── PROVIDED ENTRIES ──

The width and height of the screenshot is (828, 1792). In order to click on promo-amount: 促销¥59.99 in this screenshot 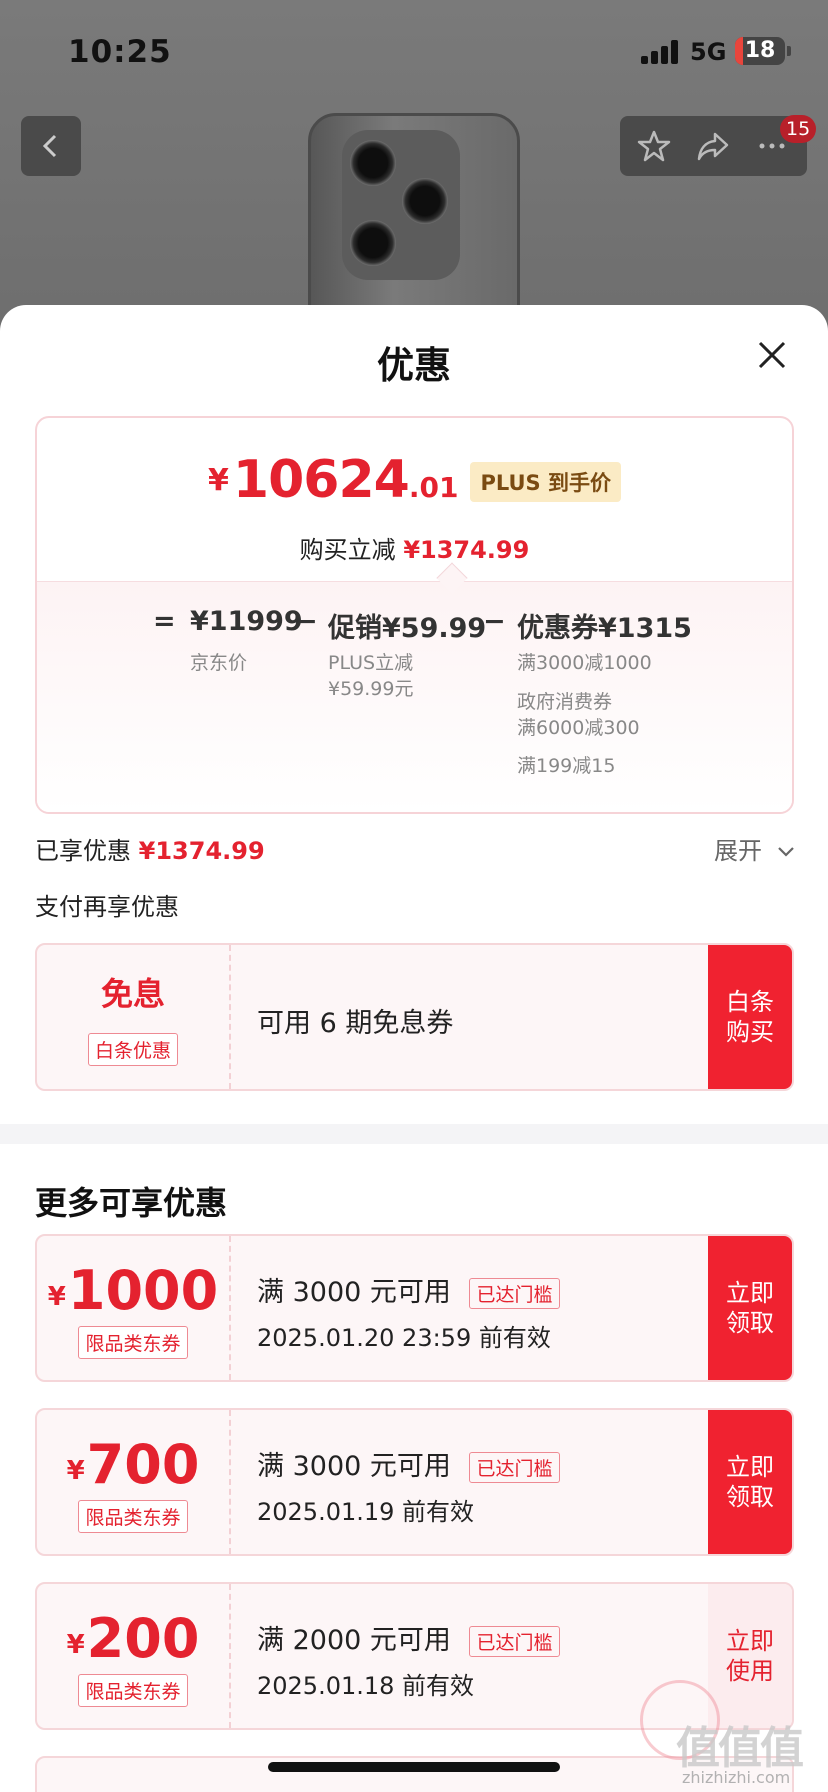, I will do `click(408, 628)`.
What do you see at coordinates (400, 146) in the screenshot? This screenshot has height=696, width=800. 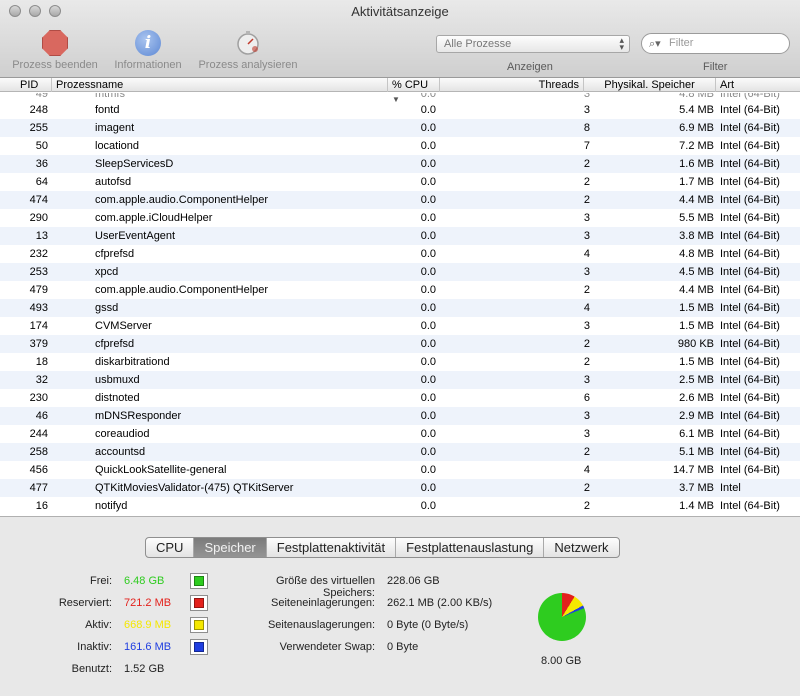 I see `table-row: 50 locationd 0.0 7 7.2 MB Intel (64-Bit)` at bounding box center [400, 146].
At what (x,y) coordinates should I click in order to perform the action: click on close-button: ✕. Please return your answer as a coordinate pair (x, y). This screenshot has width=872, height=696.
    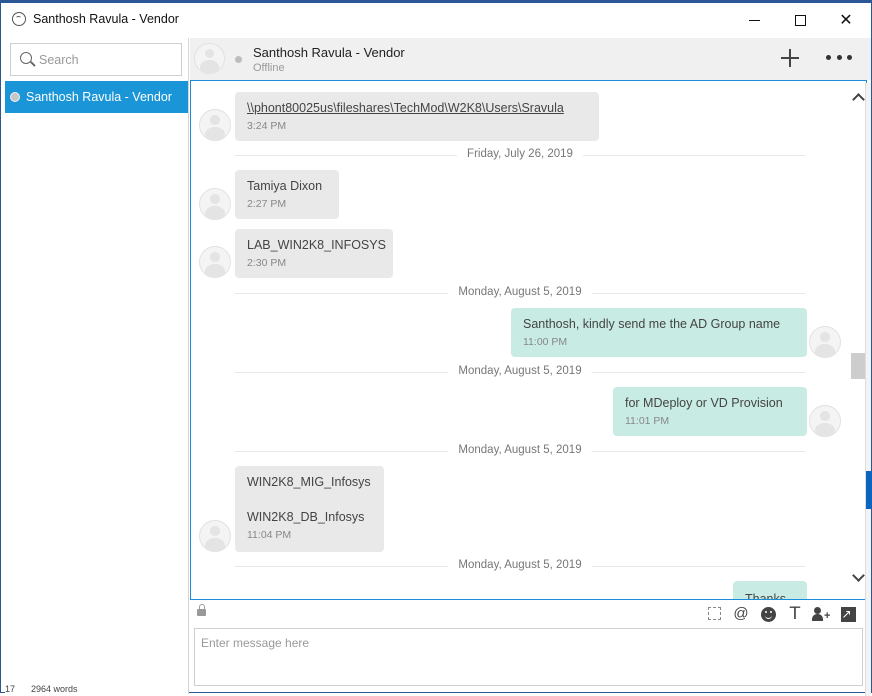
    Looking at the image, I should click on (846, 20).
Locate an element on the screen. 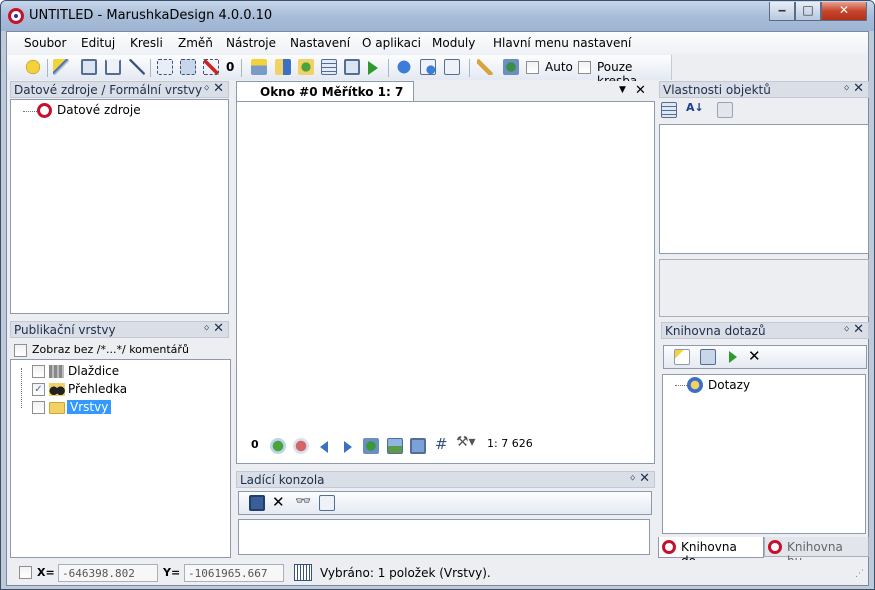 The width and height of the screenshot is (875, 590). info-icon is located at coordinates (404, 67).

───

THE PROBLEM:
Convert the listing lines starting at the one containing "At what (x,y)" and ending at the one containing "Looking at the" into a numbered list, with blank lines and pictures left out.

RESPONSE TO THE TASK:
1. At what (x,y) coordinates should I click in order to perform the action: click on close-button: ✕. Please return your answer as a coordinate pair (x, y). This screenshot has width=872, height=696.
2.     Looking at the image, I should click on (846, 20).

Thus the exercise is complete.